Collect every line of the material below that contains the string "Jumbo", treating uppercase and lowercase as distinct.

● **EXCERPTED DATA**:
———

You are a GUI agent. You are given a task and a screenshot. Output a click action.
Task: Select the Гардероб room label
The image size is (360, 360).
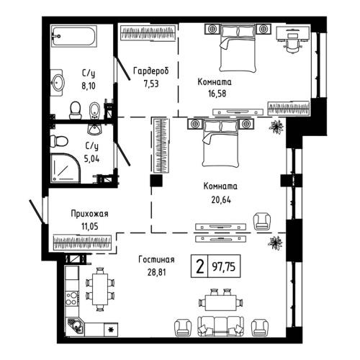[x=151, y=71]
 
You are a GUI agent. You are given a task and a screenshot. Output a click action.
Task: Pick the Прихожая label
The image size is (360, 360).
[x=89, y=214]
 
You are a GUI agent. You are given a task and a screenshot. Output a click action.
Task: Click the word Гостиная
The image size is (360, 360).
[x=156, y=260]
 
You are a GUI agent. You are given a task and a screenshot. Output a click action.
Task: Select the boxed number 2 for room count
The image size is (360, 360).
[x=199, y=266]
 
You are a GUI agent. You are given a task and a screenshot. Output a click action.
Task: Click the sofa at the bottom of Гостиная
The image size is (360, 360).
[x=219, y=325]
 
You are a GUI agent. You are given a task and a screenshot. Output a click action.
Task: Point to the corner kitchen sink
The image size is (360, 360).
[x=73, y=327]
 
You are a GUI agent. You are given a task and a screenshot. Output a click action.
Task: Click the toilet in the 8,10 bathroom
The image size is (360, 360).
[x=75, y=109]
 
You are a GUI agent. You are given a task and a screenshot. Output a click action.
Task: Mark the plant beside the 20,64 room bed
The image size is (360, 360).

———

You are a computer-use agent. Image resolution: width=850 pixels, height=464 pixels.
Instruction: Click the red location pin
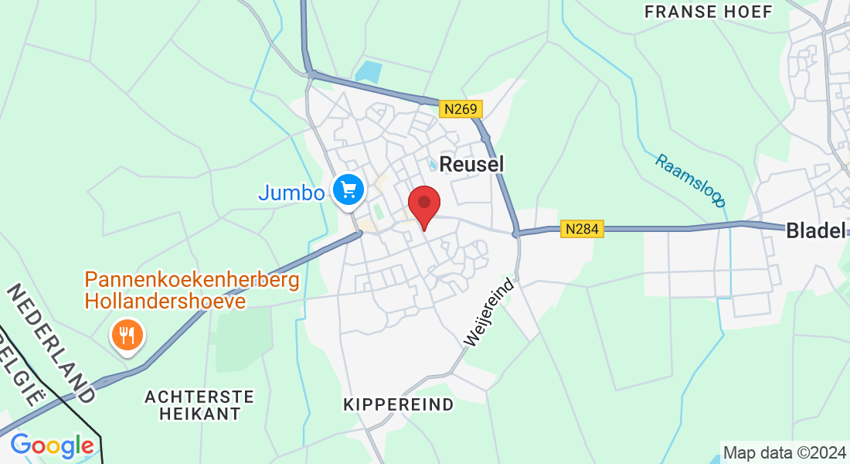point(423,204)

———

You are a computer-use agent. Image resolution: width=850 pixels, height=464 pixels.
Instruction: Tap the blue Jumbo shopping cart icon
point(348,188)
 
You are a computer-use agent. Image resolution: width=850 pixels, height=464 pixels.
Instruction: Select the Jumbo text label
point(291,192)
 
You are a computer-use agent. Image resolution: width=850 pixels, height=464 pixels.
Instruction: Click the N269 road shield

———

● **FINISHED TASK**:
Instruction: Tap the blue Jumbo shopping cart icon
Instruction: Select the Jumbo text label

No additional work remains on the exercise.